En ce qui concerne les biens d'équipement, le planificateur doit s'intéresser, entre autres, aux critères de “qualité” suivants: âge, état et obsolescence, possibilités de modification, flexibilité du marché de l'emploi, etc… Chaque fois que le planificateur doit avoir une connaissance moins superficielle d'un domaine technique afin de prendre une décision, il doit s'adresser aux spécialistes en constructions navales,engins de pêche, constructions portuaires, transformation, commercialisation,etc…

L'expérience montre que les considérations socio-économiques sont les plus fréquemment négligées par la planification du développement des pêches. Pourtant, ce manque d'intérêt pour les comportements et les besoins des producteurs et des consommateurs a infligé aux planificateurs d'amères leçons.

Parmi tant d'autres, on peut tirer des documents sur les pêches les exemples suivants: (1) des projets de développement de la pêche artisanale ont échoué du fait de tentatives pour encourager des groupements ayant une connaissance limitée de la mer à entreprendre des opérations de pêche; (2) des plans de modernisation des pêcheries ont avorté, faute de pouvoir convaincre les pêcheurs d'opérer en haute mer; (3) des pêcheurs accoutumés à un type d'embarcation et à des méthodes de pêche particulières ont résisté aux efforts entrepris pour modifier leurs habitudes (par exemple, les nouveaux bateaux, plus efficaces et plus stables, proposés par les experts du soutien technique ont été rejetés par les pêcheurs car ils ne fournissaient pas d'emploi à tous les membres de la famille. L'augmentation des bénéfices rendue possible par les nouveaux bateaux ne compensait pas le fait que certains n'auraient pu trouver du travail à terre); (4) la peur du chômage et/ou la concurrence entre pêche artisanale et industrielle ont parfois été à l'origine de l'opposition à l'introduction du chalutage dans les pêcheries proches de la côte; (5) dans certains cas, la mobilité a été affectée par un attachement tenace à la tradition familiale; (6) l'échec à tenir compte de l'attitude négligente des pêcheurs locaux envers l'entretien des bateaux et des engins de pêche ou du non-respect des critères d'hygiène et de qualité a parfois faussé la mise en oeuvre de plans par ailleurs minutieusement conçus; (7) les habitudes de travail et de dépense des pêcheurs (par exemple, la tendance de certains pêcheurs à dépenser leurs gains immédiatement en boissons alcoolisées et l'oisiveté qui en découle) ont également influé sur la planification, la discontinuité des modèles de travail rendant plus difficile la préparation du calendrier des activités.

Du point de vue de la commercialisation, des problèmes de planification peuvent survenir du fait des difficultés à évaluer les habitudes des consommateurs et leurs interdits alimentaires.
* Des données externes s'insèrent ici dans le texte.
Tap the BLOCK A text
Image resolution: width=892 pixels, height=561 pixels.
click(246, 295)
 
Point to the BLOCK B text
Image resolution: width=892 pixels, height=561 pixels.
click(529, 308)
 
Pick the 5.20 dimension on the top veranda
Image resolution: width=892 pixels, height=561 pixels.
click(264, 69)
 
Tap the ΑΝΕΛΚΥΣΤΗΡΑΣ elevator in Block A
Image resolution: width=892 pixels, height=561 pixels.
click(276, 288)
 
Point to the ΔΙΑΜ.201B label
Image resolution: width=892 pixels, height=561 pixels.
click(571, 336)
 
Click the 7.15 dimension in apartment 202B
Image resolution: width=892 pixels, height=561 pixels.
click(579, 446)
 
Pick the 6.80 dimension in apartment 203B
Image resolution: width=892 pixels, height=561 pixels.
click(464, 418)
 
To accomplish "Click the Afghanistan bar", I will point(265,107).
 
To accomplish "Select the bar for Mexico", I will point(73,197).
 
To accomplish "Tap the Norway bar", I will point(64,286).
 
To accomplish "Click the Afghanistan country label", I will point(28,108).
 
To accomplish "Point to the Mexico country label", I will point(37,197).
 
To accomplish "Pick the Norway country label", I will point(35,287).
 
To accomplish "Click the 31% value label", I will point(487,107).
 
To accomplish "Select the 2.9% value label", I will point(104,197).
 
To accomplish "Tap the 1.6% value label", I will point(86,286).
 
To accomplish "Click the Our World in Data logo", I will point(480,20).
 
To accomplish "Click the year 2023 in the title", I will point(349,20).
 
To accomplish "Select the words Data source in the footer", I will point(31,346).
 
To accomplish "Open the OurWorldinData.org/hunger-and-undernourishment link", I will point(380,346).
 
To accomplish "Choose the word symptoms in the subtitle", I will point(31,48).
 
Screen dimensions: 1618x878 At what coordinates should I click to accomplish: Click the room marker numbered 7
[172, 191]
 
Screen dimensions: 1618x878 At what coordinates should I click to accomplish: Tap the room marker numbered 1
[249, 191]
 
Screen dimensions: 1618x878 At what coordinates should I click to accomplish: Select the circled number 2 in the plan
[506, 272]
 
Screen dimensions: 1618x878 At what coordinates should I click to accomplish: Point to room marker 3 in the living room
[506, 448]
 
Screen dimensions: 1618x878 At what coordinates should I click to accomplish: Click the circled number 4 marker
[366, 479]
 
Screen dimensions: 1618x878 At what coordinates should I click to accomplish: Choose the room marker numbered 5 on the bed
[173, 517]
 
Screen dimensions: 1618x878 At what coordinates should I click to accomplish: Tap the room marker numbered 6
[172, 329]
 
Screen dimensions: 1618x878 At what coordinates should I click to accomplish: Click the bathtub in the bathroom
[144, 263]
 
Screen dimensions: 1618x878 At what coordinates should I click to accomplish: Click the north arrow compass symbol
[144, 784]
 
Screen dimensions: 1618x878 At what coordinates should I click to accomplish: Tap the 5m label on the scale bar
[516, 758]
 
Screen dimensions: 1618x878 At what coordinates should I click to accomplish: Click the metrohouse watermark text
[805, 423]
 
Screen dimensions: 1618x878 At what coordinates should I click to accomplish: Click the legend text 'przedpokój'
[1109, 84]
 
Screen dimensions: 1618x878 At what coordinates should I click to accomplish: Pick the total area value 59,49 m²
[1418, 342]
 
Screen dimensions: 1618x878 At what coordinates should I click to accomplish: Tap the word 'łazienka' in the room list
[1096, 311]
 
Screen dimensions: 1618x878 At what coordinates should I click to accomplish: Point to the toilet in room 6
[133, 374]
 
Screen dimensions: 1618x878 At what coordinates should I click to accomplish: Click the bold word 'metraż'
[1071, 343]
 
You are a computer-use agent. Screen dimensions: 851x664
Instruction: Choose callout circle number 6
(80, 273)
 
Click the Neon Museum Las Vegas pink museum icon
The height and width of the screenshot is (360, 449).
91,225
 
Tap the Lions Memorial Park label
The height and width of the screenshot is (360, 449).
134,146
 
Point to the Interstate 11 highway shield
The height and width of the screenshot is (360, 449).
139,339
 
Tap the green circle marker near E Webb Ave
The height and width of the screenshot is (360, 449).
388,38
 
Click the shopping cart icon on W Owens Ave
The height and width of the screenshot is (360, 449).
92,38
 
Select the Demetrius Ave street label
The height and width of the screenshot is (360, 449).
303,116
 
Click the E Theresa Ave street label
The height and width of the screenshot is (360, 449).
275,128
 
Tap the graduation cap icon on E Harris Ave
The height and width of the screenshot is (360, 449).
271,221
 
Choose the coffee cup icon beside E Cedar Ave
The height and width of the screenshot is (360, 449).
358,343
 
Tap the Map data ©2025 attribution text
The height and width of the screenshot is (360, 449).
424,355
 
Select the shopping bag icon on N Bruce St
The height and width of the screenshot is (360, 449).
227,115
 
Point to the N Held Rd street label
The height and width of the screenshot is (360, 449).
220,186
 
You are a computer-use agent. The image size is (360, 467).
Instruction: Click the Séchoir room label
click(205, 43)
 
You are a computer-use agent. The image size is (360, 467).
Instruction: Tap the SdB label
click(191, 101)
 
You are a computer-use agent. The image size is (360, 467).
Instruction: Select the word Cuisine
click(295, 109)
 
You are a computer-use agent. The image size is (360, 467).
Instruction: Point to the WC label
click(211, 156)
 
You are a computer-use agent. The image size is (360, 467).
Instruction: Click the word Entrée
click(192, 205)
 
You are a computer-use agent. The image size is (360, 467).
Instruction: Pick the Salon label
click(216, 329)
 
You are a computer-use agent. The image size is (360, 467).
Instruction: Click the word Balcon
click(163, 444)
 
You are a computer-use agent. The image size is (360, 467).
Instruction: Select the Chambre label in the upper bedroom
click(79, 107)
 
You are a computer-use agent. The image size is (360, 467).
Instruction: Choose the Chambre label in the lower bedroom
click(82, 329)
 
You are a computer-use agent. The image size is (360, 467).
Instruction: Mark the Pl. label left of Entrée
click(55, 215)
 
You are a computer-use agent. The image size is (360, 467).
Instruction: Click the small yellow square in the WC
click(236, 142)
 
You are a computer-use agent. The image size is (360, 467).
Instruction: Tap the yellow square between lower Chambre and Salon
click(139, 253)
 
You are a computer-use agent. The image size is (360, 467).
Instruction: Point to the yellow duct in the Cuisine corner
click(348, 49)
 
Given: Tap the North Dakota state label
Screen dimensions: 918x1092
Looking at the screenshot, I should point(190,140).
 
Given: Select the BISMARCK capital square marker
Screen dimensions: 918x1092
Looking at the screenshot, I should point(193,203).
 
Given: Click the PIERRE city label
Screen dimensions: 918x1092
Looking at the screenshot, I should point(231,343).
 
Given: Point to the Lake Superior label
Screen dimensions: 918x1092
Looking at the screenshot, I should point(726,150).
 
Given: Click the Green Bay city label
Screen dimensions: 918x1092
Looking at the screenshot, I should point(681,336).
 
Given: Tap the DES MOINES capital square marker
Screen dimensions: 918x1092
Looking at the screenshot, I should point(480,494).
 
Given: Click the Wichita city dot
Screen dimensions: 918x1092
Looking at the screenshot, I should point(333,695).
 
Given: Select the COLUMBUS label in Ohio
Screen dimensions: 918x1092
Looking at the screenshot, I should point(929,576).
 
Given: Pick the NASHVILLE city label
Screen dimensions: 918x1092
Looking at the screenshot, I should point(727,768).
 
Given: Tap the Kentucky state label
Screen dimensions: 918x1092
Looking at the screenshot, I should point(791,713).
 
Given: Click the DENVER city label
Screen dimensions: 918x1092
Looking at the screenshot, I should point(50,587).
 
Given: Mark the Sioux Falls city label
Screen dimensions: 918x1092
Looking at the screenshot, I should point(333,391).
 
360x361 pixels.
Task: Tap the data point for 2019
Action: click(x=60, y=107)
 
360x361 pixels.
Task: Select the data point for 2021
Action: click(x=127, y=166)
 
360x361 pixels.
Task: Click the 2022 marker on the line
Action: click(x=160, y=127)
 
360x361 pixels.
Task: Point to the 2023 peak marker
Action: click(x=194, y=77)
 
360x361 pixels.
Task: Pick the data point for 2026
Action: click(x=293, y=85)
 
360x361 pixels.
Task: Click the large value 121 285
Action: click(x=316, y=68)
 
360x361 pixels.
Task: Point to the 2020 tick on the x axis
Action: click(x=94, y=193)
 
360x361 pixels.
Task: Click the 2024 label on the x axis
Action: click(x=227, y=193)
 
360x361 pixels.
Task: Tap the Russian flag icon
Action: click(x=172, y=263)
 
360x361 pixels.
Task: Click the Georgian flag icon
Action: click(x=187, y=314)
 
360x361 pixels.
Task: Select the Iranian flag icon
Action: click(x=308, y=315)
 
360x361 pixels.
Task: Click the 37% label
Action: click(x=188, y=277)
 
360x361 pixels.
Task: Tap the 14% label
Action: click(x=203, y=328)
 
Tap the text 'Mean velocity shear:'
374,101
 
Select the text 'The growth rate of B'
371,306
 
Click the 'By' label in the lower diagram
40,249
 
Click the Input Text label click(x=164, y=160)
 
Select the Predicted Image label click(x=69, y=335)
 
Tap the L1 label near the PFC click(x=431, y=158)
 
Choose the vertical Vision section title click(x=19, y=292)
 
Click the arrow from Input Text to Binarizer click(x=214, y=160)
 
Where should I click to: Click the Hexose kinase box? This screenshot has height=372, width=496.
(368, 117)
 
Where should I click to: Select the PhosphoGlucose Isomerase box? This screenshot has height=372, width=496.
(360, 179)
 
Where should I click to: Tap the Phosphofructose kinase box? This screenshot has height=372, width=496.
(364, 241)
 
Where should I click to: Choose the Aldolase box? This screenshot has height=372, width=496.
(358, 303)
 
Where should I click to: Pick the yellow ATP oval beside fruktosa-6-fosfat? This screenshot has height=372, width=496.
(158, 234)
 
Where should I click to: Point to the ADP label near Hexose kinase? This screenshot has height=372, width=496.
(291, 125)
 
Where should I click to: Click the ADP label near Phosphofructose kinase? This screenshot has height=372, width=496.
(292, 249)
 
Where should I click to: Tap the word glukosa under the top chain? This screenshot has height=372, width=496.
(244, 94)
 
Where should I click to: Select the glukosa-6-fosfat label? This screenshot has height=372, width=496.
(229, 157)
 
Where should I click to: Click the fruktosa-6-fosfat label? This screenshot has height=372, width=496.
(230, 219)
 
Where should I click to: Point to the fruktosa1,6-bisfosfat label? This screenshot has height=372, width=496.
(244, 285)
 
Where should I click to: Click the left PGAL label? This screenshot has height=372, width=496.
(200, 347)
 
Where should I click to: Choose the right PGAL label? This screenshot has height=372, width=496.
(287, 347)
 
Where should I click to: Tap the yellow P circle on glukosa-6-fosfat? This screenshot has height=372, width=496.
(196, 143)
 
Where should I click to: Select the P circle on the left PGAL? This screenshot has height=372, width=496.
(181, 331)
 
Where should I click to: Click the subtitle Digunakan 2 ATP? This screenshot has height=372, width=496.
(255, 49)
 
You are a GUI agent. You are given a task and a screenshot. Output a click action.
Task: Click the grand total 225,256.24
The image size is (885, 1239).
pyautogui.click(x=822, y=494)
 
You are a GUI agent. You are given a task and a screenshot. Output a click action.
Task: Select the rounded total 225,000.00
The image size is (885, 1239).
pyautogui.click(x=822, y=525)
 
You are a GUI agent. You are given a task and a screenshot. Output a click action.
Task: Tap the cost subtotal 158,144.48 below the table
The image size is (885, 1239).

Ceux-ci peuvent avoir une influence considérable sur les perspectives de développement régional ou local, et ils ne sont pas toujours familiers au planificateur au niveau macro-économique.

3.4.2 Comprendre les relations entre les différents intrants, les différents extrants et entre intrants et extrants

Connaître les liens entre les données importe autant que la quantité et la qualité de celles-ci. De ce fait, le planificateur doit connaître parfaitement les facteurs qui affectent la production, la transformation et la distribution des produits halieutiques, ainsi que les liens entre ces facteurs. Seulement ainsi sera-t-il en mesure de choisir en toute connaissance de cause entre plusieurs stratégies possibles.

Pour mieux connaître le secteur, le planificateur doit s'en remettre aux conseils scientifiques et techniques des spécialistes. Toutefois, pour poser les \ill\ \ill\, il doit posséder une bonne compréhension générale des ressources, de la technologie et de l'économie des pêcheries. Les informations recueillies auprès des spécialistes peuvent être vérifiées et complétées par la lecture attentive des études de recherche et de faisabilité et les rapports sur la productivité et les dépenses et recettes du secteur.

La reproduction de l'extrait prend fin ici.